• [EXERCISE REQUIREMENTS]
Please copy the stretch of lines from the one containing "Task: Click the Save icon in toolbar" through the one containing "click(42, 109)", both included, keeping every line unchanged.

• [RECORDS]
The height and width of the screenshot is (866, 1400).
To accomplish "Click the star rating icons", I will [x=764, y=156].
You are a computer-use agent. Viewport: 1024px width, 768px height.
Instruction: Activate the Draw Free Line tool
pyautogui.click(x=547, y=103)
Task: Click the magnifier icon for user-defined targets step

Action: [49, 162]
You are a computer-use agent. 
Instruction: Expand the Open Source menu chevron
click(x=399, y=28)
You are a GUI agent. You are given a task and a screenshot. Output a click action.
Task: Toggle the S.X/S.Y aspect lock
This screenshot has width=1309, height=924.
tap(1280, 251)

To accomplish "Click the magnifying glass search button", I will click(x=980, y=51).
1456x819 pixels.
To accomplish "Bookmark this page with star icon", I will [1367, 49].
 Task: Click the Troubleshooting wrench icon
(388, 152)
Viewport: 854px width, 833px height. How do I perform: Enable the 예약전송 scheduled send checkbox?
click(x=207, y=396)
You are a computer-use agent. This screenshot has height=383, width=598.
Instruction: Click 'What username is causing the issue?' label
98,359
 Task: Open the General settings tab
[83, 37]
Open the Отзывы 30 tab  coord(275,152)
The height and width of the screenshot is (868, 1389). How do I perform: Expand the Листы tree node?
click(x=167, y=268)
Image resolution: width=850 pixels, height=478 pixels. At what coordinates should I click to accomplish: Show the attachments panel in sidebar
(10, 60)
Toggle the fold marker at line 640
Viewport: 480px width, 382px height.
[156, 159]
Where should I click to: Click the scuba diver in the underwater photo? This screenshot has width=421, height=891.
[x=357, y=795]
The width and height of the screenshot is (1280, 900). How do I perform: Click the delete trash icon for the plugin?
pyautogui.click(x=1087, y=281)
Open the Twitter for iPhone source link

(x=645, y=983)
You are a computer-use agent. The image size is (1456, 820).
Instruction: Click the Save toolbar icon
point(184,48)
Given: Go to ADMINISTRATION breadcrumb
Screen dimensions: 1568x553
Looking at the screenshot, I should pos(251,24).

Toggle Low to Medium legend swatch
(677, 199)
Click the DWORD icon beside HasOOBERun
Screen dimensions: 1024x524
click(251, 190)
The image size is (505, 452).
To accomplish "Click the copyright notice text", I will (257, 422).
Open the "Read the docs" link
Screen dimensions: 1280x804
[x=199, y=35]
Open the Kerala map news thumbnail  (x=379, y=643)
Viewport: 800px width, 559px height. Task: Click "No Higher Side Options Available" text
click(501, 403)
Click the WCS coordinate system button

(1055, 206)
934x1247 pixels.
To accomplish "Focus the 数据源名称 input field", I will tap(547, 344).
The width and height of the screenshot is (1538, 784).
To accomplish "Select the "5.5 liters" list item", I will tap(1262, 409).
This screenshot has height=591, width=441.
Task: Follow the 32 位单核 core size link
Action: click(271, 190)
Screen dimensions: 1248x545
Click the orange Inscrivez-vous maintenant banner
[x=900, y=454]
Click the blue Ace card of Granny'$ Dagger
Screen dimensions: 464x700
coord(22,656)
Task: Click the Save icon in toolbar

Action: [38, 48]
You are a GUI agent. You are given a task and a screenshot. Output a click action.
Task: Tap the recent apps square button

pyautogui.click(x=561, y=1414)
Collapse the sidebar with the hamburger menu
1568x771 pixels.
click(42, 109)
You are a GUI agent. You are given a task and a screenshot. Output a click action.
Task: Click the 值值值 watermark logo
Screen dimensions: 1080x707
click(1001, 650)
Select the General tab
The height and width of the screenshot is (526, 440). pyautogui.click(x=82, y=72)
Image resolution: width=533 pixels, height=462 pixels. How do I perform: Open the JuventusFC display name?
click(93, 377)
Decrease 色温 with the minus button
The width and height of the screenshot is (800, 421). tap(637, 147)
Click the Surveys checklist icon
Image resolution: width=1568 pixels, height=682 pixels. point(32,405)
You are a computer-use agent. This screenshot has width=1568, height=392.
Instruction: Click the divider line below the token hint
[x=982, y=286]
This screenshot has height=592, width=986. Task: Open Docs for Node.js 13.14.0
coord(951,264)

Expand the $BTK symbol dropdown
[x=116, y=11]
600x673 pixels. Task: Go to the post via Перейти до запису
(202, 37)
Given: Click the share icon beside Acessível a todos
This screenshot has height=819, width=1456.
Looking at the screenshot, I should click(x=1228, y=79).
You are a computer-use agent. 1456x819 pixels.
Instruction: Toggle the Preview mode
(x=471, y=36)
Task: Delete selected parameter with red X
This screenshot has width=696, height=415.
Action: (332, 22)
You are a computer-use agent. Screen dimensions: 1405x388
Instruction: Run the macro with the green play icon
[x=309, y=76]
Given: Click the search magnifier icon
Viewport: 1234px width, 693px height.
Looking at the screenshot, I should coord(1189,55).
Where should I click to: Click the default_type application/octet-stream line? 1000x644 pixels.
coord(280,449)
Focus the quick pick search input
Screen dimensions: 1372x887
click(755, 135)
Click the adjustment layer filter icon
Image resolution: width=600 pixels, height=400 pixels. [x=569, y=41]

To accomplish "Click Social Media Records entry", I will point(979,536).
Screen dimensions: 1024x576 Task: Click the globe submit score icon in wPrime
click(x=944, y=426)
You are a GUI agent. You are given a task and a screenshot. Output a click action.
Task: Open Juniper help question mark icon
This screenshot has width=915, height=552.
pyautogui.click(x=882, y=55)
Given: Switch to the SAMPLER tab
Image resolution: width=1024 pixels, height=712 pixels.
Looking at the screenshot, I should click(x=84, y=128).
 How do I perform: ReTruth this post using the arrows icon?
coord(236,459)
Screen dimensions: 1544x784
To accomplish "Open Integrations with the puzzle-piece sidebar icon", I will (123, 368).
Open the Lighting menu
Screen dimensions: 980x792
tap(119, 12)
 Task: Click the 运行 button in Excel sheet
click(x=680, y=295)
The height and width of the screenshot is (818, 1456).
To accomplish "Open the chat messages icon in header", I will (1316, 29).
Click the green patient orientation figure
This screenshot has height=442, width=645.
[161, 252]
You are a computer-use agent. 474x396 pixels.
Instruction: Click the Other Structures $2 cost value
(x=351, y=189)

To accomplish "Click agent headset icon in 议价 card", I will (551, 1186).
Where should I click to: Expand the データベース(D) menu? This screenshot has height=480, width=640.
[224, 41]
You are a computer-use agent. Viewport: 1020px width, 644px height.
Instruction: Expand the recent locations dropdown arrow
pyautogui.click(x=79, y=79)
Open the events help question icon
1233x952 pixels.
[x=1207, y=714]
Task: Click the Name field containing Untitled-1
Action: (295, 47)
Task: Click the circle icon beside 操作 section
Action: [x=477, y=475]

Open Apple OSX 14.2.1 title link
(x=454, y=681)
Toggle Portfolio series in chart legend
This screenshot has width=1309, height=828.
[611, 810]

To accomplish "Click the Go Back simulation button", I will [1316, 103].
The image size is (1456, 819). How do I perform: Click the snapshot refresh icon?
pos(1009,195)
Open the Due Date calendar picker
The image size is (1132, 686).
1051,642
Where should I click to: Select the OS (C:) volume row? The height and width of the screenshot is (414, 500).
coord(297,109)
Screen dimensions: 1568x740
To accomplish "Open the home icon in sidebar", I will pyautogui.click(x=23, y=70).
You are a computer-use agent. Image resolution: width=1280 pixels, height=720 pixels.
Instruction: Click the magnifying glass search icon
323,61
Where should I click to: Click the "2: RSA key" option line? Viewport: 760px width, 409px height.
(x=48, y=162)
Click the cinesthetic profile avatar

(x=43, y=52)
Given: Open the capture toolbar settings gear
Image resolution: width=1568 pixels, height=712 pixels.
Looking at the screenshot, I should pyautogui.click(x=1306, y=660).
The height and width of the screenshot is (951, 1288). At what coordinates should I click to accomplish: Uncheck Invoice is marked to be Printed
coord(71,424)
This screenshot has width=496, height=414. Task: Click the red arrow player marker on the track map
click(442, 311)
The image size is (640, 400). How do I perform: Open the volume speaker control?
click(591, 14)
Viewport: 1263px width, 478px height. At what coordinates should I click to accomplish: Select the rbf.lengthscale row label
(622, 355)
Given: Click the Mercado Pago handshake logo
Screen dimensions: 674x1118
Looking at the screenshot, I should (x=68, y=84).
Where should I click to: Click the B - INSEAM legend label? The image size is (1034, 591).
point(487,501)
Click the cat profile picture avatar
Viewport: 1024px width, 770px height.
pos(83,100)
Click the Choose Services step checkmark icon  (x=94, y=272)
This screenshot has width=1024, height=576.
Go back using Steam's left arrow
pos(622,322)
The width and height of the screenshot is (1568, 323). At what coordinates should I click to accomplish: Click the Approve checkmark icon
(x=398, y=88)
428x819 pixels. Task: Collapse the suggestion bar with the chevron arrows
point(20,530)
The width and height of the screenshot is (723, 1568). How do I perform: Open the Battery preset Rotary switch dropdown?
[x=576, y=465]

• [EXERCISE ANSWER]
Task: Click the Save icon in toolbar

Action: [38, 48]
You are a GUI agent. You are given a task and a screenshot. Output a click action.
Task: Tap the recent apps square button

pyautogui.click(x=561, y=1414)
Collapse the sidebar with the hamburger menu
1568x771 pixels.
click(42, 109)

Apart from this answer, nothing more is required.